Repeal the Logan Act It’s never yielded a conviction but invites abuse by prosecutors, cops and presidents. By Charles Lipson

https://www.wsj.com/articles/repeal-the-logan-act-11588629596?mod=opinion_lead_pos5

Congress passed the Logan Act in 1799, and it’s long past time to repeal it. Only two people have been prosecuted under it, in 1802 and 1852, and both were acquitted. But the law invites political abuse, as we’ve seen recently in the case of Mike Flynn.

The act makes it a crime for citizens to engage in unauthorized “correspondence or intercourse with any foreign government . . . in relation to any disputes or controversies with the United States, or to defeat the measures of the United States.” Since the U.S. has disputes with every other country, its reach stops just short of lunar orbit.

Since the law is hardly ever enforced, why not leave it alone? Because while the law is still on the books, it can always be trotted out and used selectively, even maliciously. That’s exactly what happened to Mr. Flynn when James Comey’s Federal Bureau of Investigation wanted to destroy him and undermine the president.

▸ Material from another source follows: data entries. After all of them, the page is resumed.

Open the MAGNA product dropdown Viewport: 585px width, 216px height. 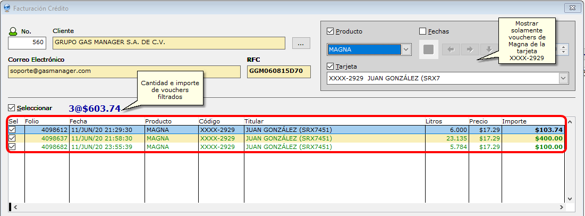click(x=406, y=49)
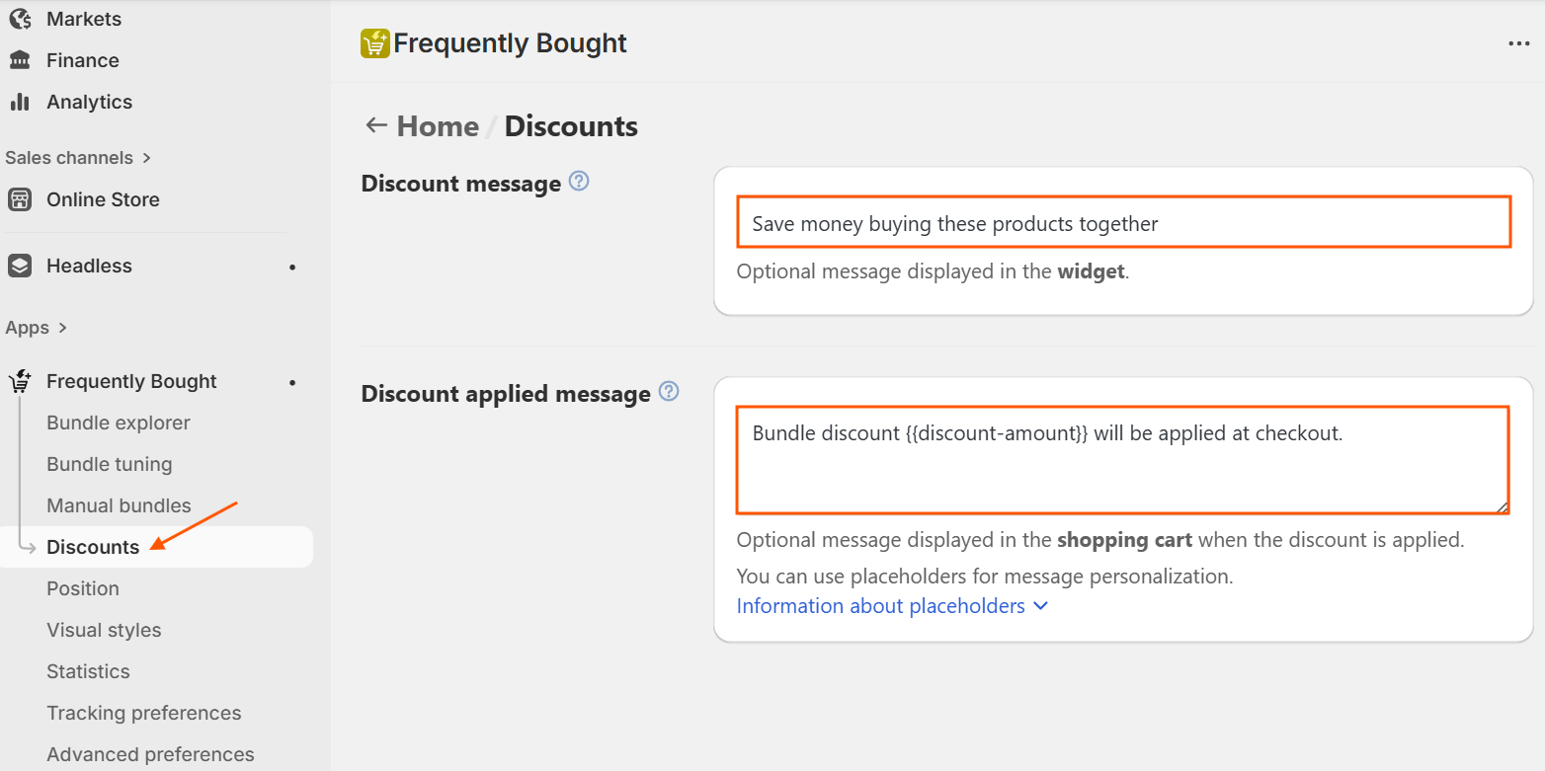Open the three-dot more options menu
The height and width of the screenshot is (771, 1545).
click(1518, 43)
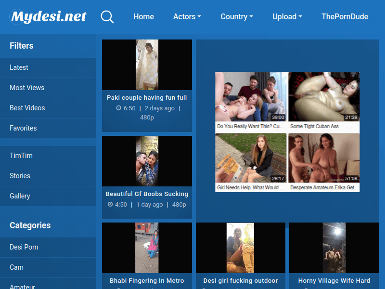Select the Amateur category
This screenshot has width=385, height=289.
tap(22, 286)
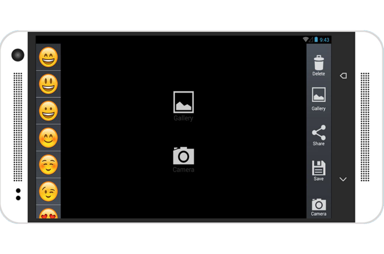Tap the downward chevron navigation button

pyautogui.click(x=343, y=179)
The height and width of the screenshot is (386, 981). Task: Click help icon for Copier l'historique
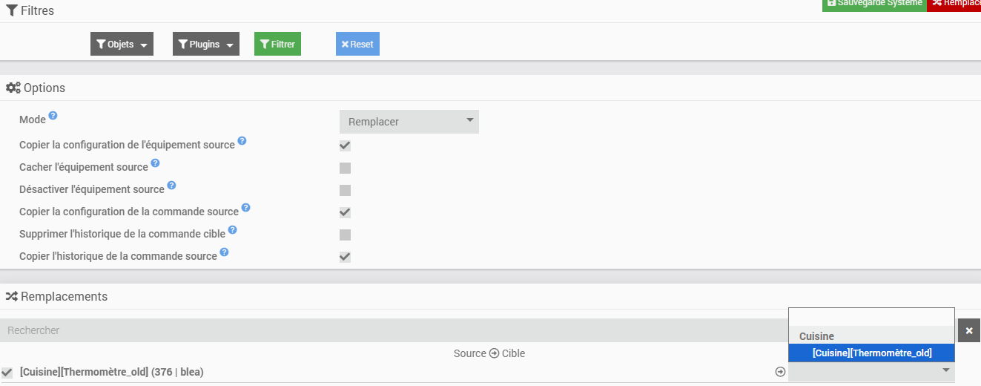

The Logan Act is a devilish temptation—to bad cops at the FBI, to bad lawyers at the Justice Department, and to bad policy makers in the White House. The law is so broad and vague it can be used to investigate almost any opponent at almost any time. If anybody can be threatened, enforcement is bound to be selective and discriminatory, not uniform and blind as law enforcement should be. These endemic problems mean the Logan Act would probably be found unconstitutional, if it faced such a challenge. It hasn’t, because no one has been convicted under it. So it lurks on the books, a tool for political mischief.

The Logan Act is not only a temptation for overzealous law enforcement, it’s a temptation for the president himself and his national-security aides. After all, the act deals with foreign policy, which is tightly controlled by the White House. It is also likely to prompt illicit cooperation between the FBI and the Central Intelligence Agency, targeting U.S. citizens. Don’t think that couldn’t happen. It just did.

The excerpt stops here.